[geeklog-devel] [Fwd: Re: Geeklog optimalisations]

Vincent Furia vmf at abtech.org
Fri Mar 12 10:36:57 EST 2004


I'm in!  Though if we're going to get serious about upgrading geeklog 
1.3.x to reduce queries and seriously improve performance for high 
traffic sites it might be time to start thinking about branching 1.3.x 
off and using the main branch to start implementing these performance 
improvements (and perhaps calling it 1.4.x).

I actually don't think we're too far away from getting Geeklog to decent 
speeds.  As Niels pointed out (and as has been pointed out before I 
think) we only really have one table locking issue.  The database 
queries are something that can be fixed with some intelligent caching 
and better shaped queries.

If we're feeling really brave, swithing template systems to a 
pre-compiled template system like Smarty wouldn't be a bad idea.  I 
think that will do ALOT to improve performance.

■ Data section:

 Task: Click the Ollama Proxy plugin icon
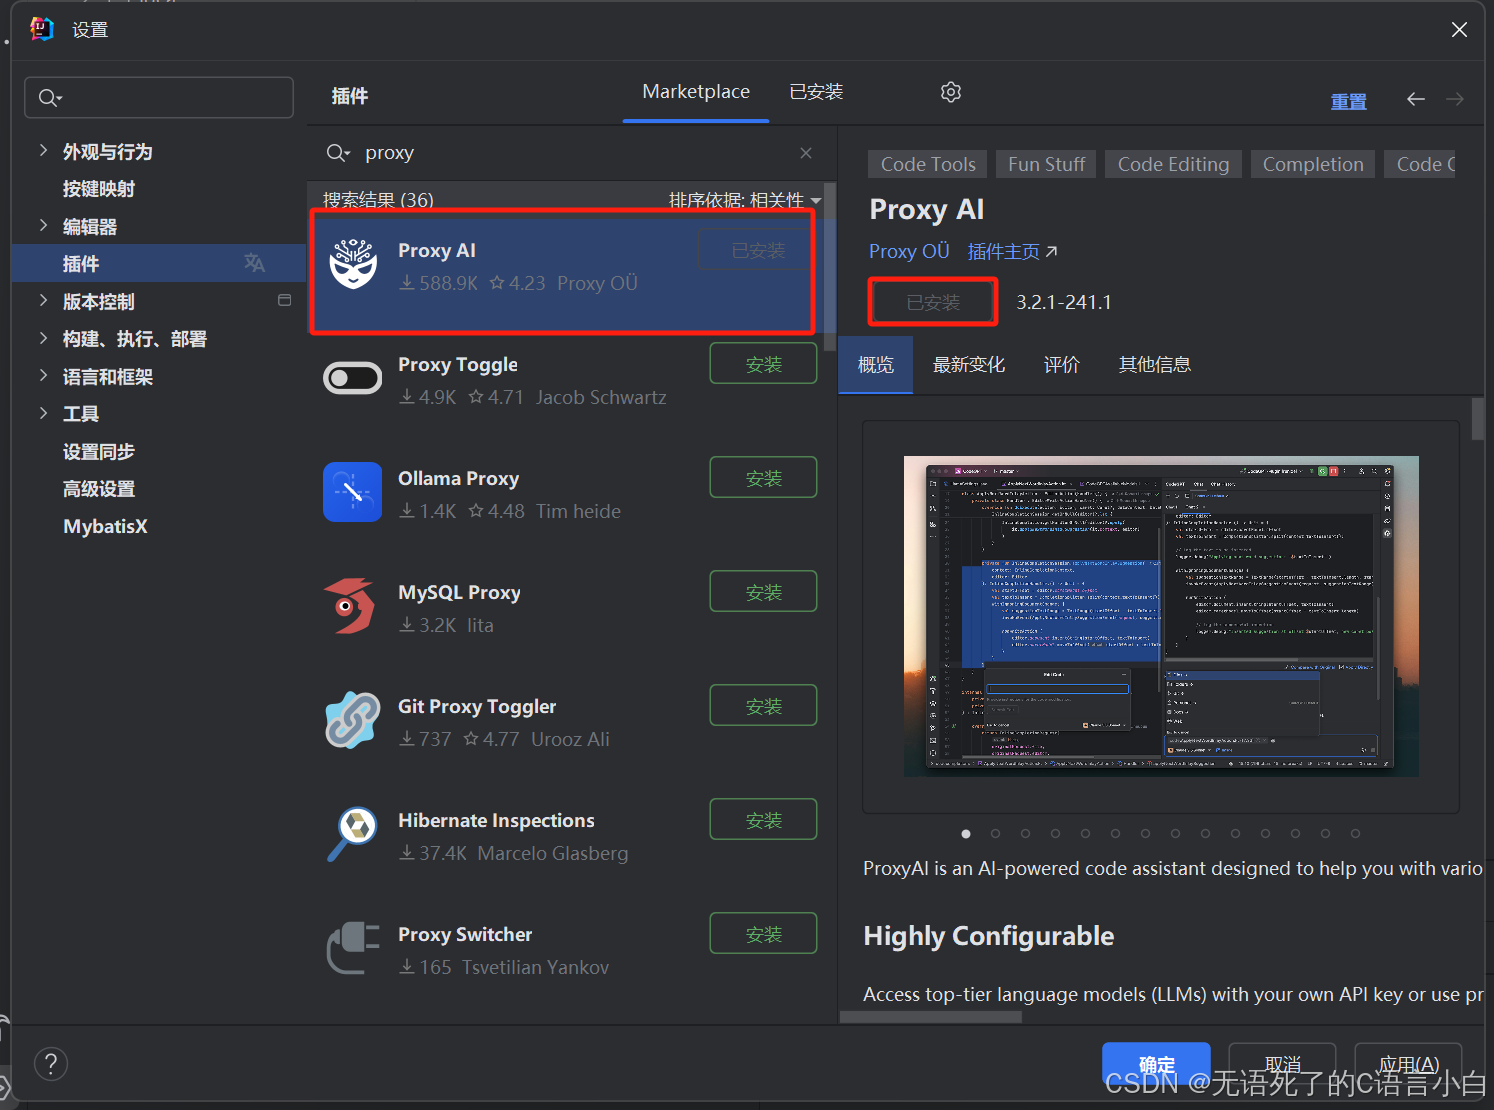click(352, 491)
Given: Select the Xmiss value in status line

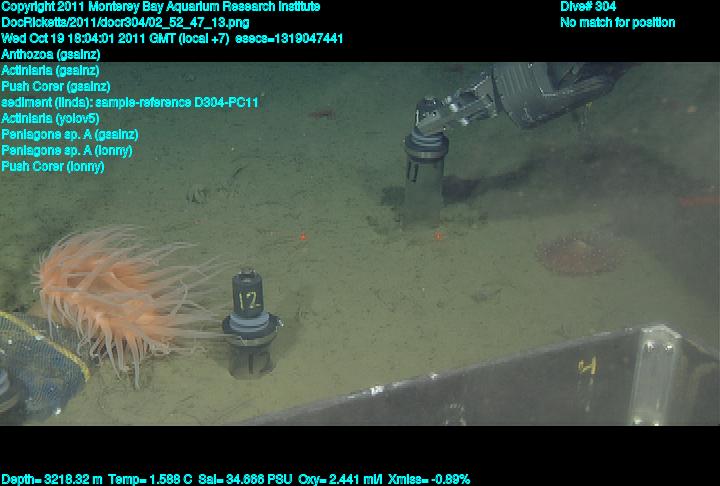Looking at the screenshot, I should 432,479.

■ Written request A: In the Geeklog performance post, what version name does the writer suggest for the branch with the performance improvements?
■ Written request B: Pick up the Geeklog performance post after its last sentence and keep writing it.
The lines above play no part in what comes next.

■ Written answer A: 1.4.x

■ Written answer B:
-Vinny

Tony Bibbs wrote:
> This is an FYI.  We'll be discussing this on the development lists over 
> the next few days (I hope).  It's important we help Groklaw as best we 
> can as they are one of our bigger sites and by them pushing the limits 
> of Geeklog we can address their issues and make Geeklog a better product 
> at the same time.
> 
> --Tony
> 
> ---------------------
> 
> Niels,
> 
> I think a bit of background is in order before you can understand how
> Geeklog got where it is.  First, nearly all the code you are referring
> to is legacy code.  It was there before I managed the project and it is
> still there under Dirk's management.  In it's infancy, Geeklog was only
> servicing smaller sites so performance was never really an issue and,
> frankly, I was a bit young and dumb when I first got started with
> Geeklog so performance tuning PHP scripts wasn't even a consideration
> and my focus was on the feature set.
> 
> Under Dirk's management, the feature set has continued to grow to the
> point that we have a large userbase and what you are encountering with
> Geeklog is only natural.  Groklaw is clearly one of the biggest sites to
> run Geeklog.  I have posted questions to our mailing lists asking about
> performance issues realted to bigger Geeklog sites getting no responses
> back so your email was a pleasant surprise.
> 
> The long and the short of it is Geeklog has matured to a point where
> bigger sites are using it and we pushing the performance limits it has.
>  Geeklog's database interaction has always been an issue for me and is
> a large part why I have chosen to get a new codebase up (i.e. Geeklog 2)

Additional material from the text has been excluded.